(Collected data)
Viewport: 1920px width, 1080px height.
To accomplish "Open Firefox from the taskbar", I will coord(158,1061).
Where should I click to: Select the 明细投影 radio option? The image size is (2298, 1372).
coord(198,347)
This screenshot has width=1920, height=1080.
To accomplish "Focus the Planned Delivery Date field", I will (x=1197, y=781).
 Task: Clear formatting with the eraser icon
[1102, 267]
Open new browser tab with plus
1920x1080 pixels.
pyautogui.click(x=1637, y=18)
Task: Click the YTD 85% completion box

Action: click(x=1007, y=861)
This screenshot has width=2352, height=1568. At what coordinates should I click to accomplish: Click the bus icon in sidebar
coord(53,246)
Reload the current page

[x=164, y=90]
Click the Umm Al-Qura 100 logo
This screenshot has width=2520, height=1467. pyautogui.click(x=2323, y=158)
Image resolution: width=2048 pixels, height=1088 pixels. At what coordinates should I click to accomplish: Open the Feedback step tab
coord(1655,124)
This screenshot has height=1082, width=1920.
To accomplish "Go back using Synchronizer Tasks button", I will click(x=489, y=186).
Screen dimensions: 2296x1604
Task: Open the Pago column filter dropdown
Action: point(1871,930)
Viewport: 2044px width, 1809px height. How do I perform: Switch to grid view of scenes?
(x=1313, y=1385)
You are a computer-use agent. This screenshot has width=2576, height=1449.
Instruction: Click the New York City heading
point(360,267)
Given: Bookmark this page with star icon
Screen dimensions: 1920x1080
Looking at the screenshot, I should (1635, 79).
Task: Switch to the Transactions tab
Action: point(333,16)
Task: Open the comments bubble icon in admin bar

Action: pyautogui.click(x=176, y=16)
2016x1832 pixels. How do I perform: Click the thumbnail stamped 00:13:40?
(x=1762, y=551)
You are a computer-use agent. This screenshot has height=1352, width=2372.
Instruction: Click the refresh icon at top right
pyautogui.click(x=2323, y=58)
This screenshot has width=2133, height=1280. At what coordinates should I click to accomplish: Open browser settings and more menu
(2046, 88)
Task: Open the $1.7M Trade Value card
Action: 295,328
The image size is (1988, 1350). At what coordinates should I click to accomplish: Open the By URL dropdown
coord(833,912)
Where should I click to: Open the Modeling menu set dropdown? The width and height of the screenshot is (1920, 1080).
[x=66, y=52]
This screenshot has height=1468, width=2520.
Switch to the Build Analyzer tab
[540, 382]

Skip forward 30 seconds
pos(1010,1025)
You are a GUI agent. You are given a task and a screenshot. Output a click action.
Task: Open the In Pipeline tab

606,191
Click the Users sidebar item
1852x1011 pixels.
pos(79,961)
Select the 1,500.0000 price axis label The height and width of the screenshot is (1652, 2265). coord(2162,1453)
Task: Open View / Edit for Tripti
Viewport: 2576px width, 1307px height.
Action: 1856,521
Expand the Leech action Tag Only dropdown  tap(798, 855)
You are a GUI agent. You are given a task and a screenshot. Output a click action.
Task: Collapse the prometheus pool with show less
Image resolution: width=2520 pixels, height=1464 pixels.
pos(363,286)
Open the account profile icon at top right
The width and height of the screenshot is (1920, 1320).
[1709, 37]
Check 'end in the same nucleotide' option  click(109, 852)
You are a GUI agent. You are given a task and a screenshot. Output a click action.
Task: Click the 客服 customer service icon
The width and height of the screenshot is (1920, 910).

→ What you will do
Beginning with the line that holds "Check 'end in", please give again each line exactly until the records end, and include that final line.

→ Written solution
Check 'end in the same nucleotide' option  click(109, 852)
You are a GUI agent. You are given a task and a screenshot. Output a click action.
Task: Click the 客服 customer service icon
The width and height of the screenshot is (1920, 910).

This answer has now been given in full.